Whereas openness is thus seen as fundamental for learning, it also creates tensions, both within the team to hold team members accountable, and towards the outside world where incidents might be taken up in a less just manner and may even have far-reaching judicial consequences.

  1. B.

    Room for emotions

Healthcare professionals work in emotionally charged settings, including for instance incidents involving aggressive behavior, suicide attempts, sexual boundary violations and serious or even fatal medical errors. Participants report the emotional impact of incidents on themselves and on the team as a consequence:

It gets to your head, there are colleagues who have suffered damage, occupational trauma so to say, they have become very cautious. It’s hard to rebuild confidence and take steps towards these kind of responsibilities, it is a slow process.

Not leaving room for emotions can have serious impact on individuals and teams. In the participating organization where incidents of sexual boundary transgressions had taken place a respondent mentioned the impact of paying insufficient attention to the emotional impact of these transgressions on colleagues:

What I found really shocking in this process, is that the employees, well, those involved in these incidents, they burst into tears in these sessions. And if after two years you still... if you’re still so sensitive, it means you haven’t found the space [to deal with it] all through these two years.

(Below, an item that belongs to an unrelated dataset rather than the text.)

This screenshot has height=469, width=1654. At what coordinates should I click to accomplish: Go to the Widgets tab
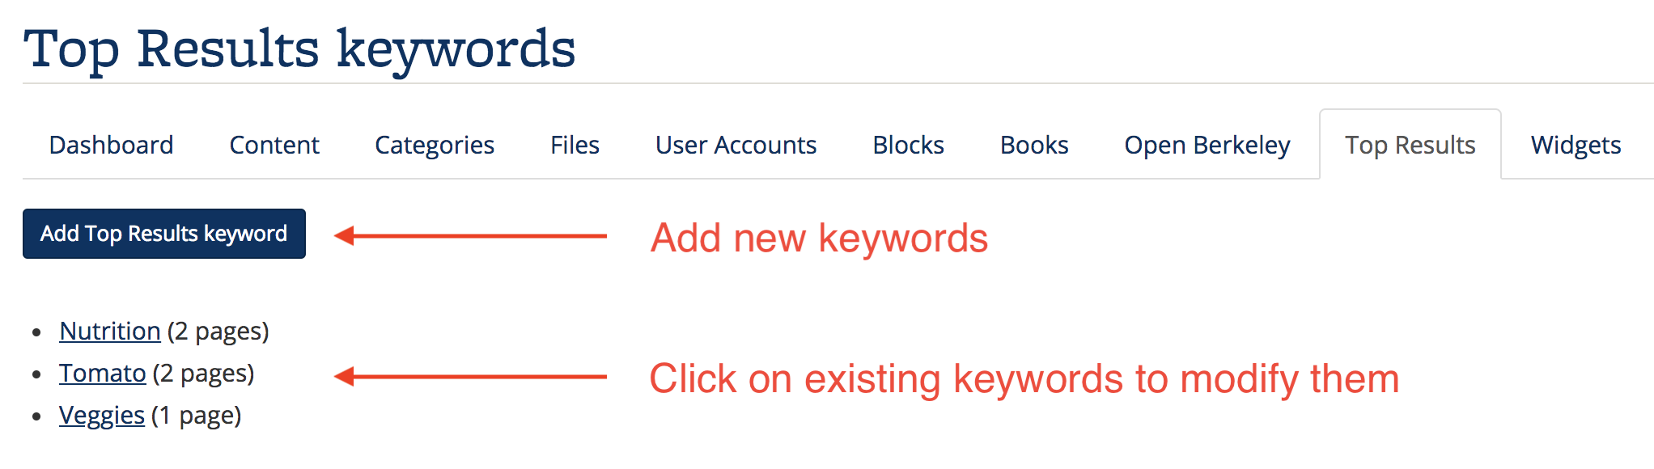pyautogui.click(x=1576, y=145)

You haven’t talked about it with others for two whole years.

Emotions are related to the direct consequences of incidents, but also to the response of the outside world, including the media and the inspectorate. Rather than viewing emotions as barriers to rationality and investigation activities, discussing incidents including their emotional impact can contribute to learning processes and subsequently help foster a just culture in healthcare organizations.

A challenge for paying attention to emotions is that investigative bodies, both within and outside of the organization, focus on facts.

The commission aims at collecting relevant facts, I understand that. Members of the committee are sitting there with this ‘neutral’ attitude and everything is written down very carefully. There is no emotional feedback whatsoever, I do miss that.

In sum, attention for emotions and examining emotions appears to contribute to fostering a just culture. However, our findings show that is challenging to do so, as actors within and outside the organization are focused on fact-finding.

  1. III.

    Involvement of management

According to participants, the involvement of management is vital to fostering a just culture. By management we refer to a variety of hierarchy in an organization: a team leader in relation to the team, a medical director in relation to psychiatrists, a medical specialist in relation to nurses, a board member in relation to heads of departments, etc. Management can accommodate open conversations, intervision, feedback moments and contribute to a department culture characterized by open communication. Management can also show exemplary behavior.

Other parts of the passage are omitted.